Slowly, the blue throng inched ahead until over an hour later the Cole brothers found themselves standing on the mud-slick deck of their transport. After throwing down their heavy packs, Willie and Henry slumped wearily next to Asher, while Professor Phillips stood watching the steamer being untied from the wharf. In the next instant, three great blasts from the steam whistle announced they were underway.
By mid-morning the fog lifted, and the Bucktails lined the ship railings to watch the scenery roll past on the banks of the Potomac River. The sunshine also brought out wild ducks, and Henry said, “I think it’s time fer some target practice.”
“At what?” asked Willie.
“Bully idea!” exclaimed a nearby lieutenant, yanking his revolver from its holster. “Our gunfire will tell the Rebs we’re comin’, too.”
The officer blazed away at the next flight of ducks, firing six futile shots as they winged past. After giving the officer a horselaugh, Henry threw his Enfield to his shoulder, nonchalantly swung with the lead mallard, and blew it from the sky.
“How did you do that?” gasped the lieutenant.
“I call it snap shootin’, sir. I do best when I just let m’ instincts take over. Them Rebs is really gonna catch hell when I level my piece at ’em!”

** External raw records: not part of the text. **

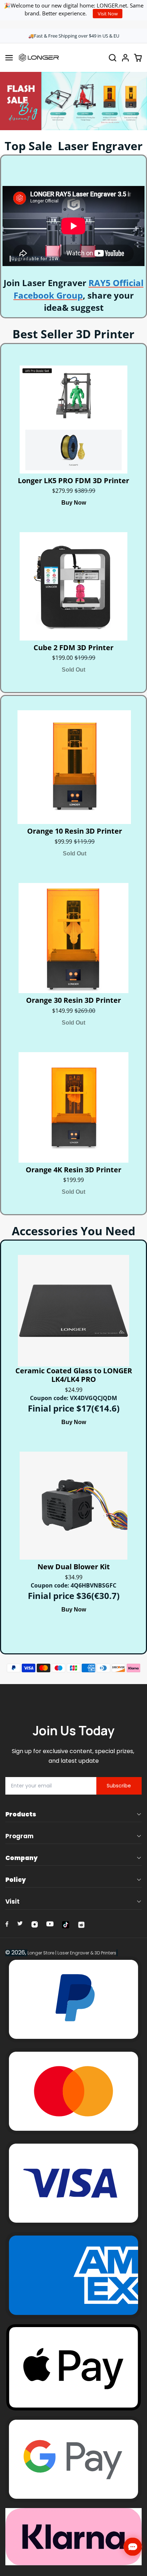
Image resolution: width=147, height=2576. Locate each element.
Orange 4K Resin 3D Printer (73, 1170)
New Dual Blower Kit (73, 1566)
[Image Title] (7, 1924)
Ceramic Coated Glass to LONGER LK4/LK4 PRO (73, 1375)
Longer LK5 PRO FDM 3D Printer (73, 480)
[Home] (38, 57)
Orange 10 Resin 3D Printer (74, 831)
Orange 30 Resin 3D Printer (73, 1000)
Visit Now (108, 13)
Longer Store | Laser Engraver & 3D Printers (71, 1953)
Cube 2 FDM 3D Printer (73, 647)
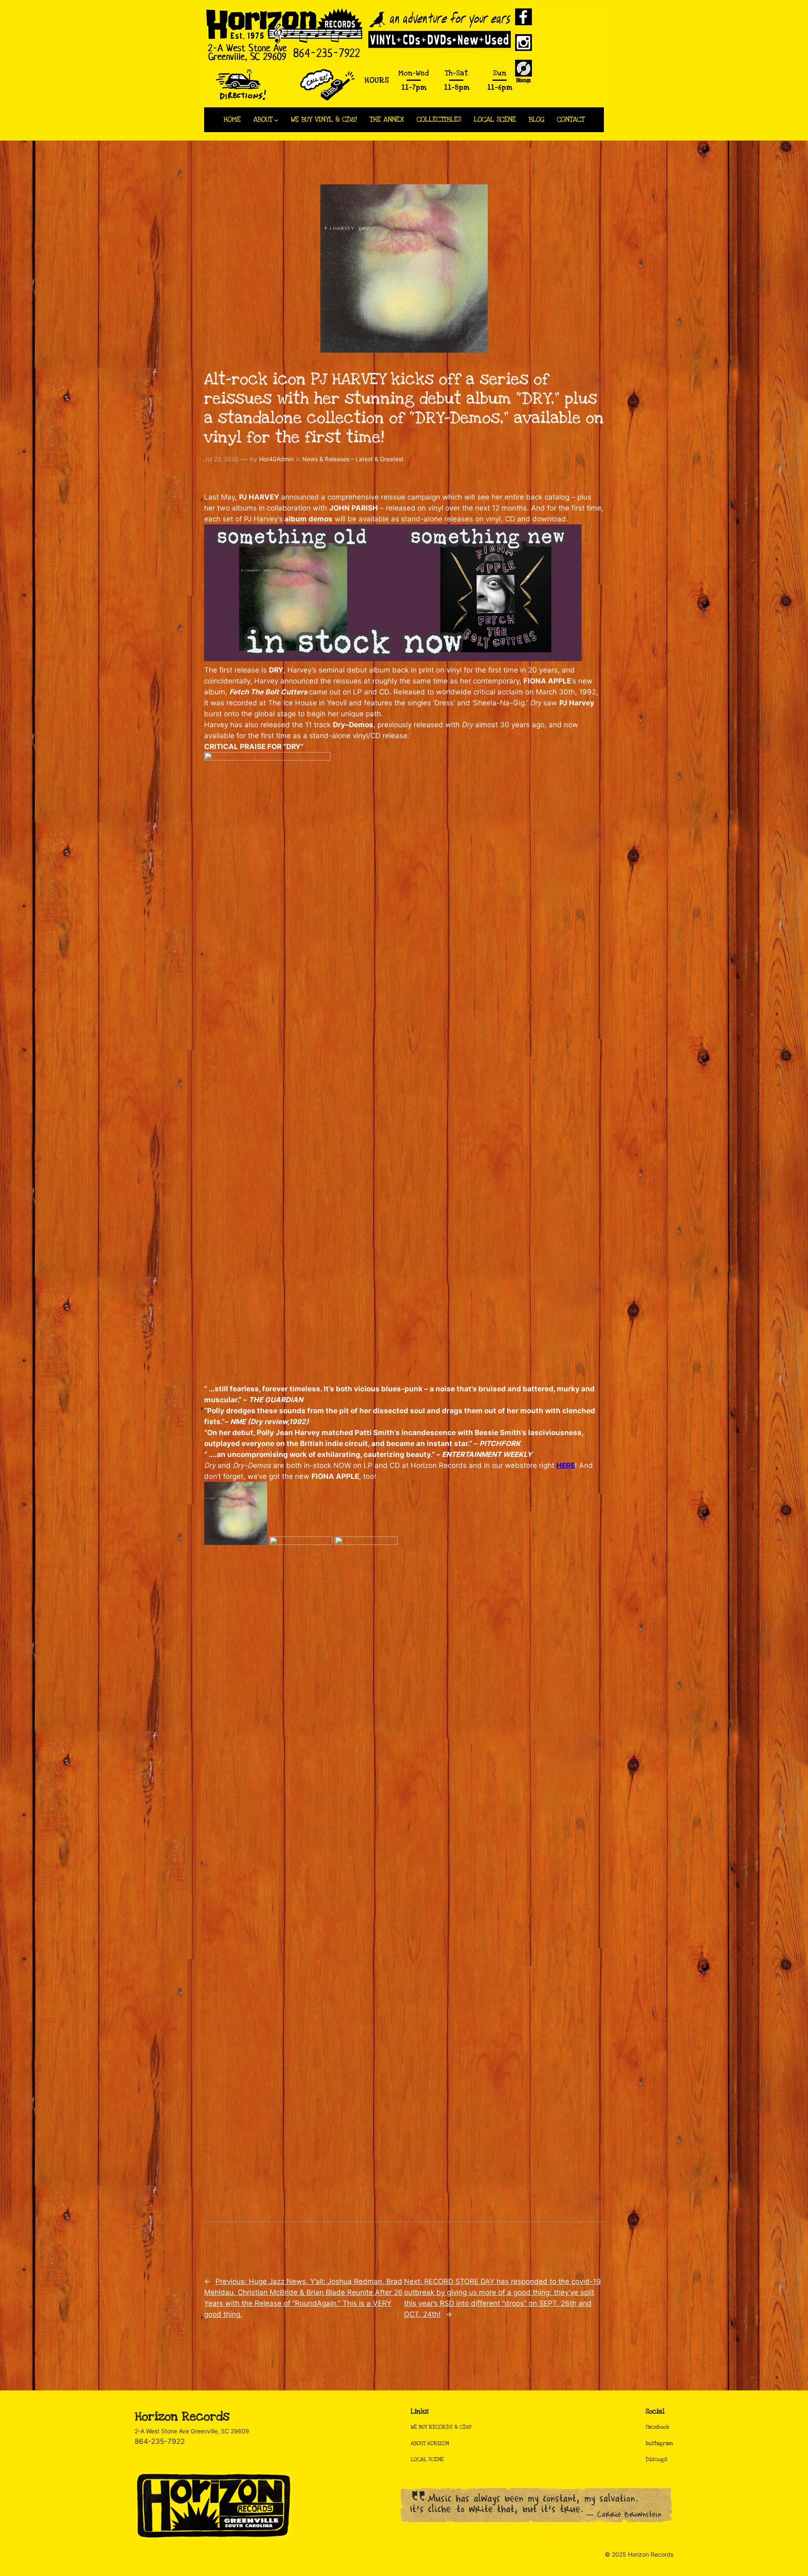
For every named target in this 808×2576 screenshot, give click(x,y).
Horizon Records (182, 2416)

While Henry was bragging about his shooting prowess, Willie raised his rifle just as a second V of ducks zipped overhead. Carefully aiming along the barrel, he waited until the birds flew directly away from him before touching off a shot. The last duck in the flight exploded in a ball of feathers just before it escaped out of range.
“There ain’t enough left o’ that mallard ta make soup,” chortled Asher. “Why don’t ya jess wing the next one an’ drop it on the deck so we kin have lunch?”
“And draw down on it while it’s flying sideways,” snickered Ben Phillip. “That way you can pluck, gut, and drop it into the pot of boiling water I’ll set up right over here.”